The winter started to really show itself at the end of October and it seems to have settled happily at between a day temperature of -5 to a night time temperature of -15 for November.
Now that autumn (or winter in any other country) has arrived, the question in Astana for foreigners then becomes “what am I going to do for the next five cold, dark months?”
I received an email a few weeks ago from the local international club about an event, being organised by the American embassy which caught my eye. It was a scavenger hunt. When I was a child, my family used to organise yearly scavenger hunts based around Plymouth, both in Devon and Cornwall.
One of the family would write the clues and we drive to various places in the area to discover the answers, often ending up at a local watering hole – when my parents did the clues it was the Langdon Court hotel, near Bovisand. Though, as my Father said the other day, the cost of petrol in the UK means those kind of games are no longer an option. Petrol here costs a third of the price. Our driver in the morning is often sat outside for more than hour with the engine running, to keep himself warm. I decided to take part.
The hunt started began on November 3 at the United States Marine Corps House US Embassy and was going to last one month.
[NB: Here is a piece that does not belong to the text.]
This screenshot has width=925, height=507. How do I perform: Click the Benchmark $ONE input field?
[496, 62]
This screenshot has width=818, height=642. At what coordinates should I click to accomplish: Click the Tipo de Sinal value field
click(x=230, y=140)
We had to get a group of five people together and the game would involve finding five sites per week for four weeks from a set of clues sent to us, plus answering bonus questions. One person had to have a car and one to speak Russian. Luckily my colleague had just got himself a 4×4 BMW a few weeks before and I could do the translation so we were covered for that. We asked three more of our colleagues and we were ready to start.
We went along to the US embassy (luckily a short walk from our work) for the 6.30pm start, interested to see who else would be taking part. It was only open to foreigners and once through all the security, we were escorted to the Marine block where they had a bar area in what was basically their front room.
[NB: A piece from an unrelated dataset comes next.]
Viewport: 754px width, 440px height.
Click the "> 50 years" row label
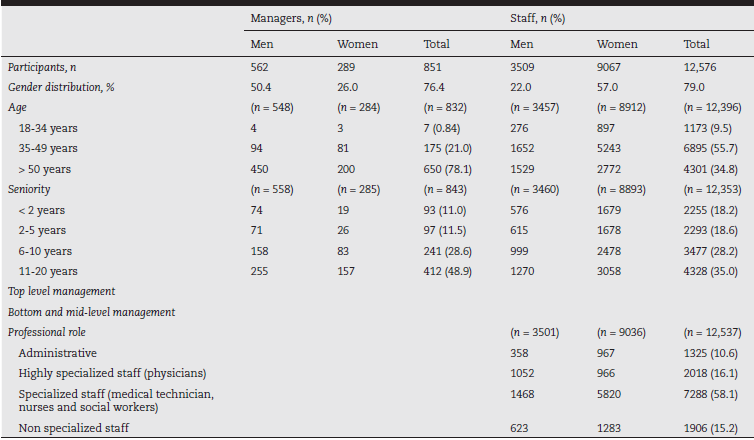pos(45,168)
We got chance to mix a little with the other 10 teams (all from different countries) taking part and then the organiser from the embassy explained the game rules and handed out our first set of questions. There was also a bonus question which would be won by the first group to send the answer in. We were given a map and pen and started reading through the questions.
Being new to the city, we had no idea where the streets or places from the questions were, so we took a look at the bonus question. This was a question about the train station, and how many horses ran wild in it (we assumed a reference to a statue or picture). When we looked around though, we realised a number of teams had already left to find the answer. Obviously we were not going to get that answer, so we agreed to stay and enjoy the hospitality of the embassy and marines.
We decided Sunday would be our scavenging day so we met Sunday afternoon, having plotted on the map where we believed the clues were referring to and set off in the car to discover the answers.
I love discovering new places and it looked like this was going to be the ideal opportunity. We drove to the north of Astana, over the train tracks that mark the boundaries of the city, which peters out into a small number of old wooden bungalows and then flat expanses of grassland. Here we discovered the answer to one clue was a white ribbon in a girl’s hair. The picture was a poster of the president and pupils on the side of a new school.
We drove around the city answering three further questions (including having to have our picture taken on one of the answers) and then drove to the far west of the city to discover the colour of the sign on a Chinese restaurant to complete the weeks clues. By now it was becoming dark and the temperature had dropped below -10, so we were pleased to head home in the knowledge that we had full marks for the first week. Three weeks to go!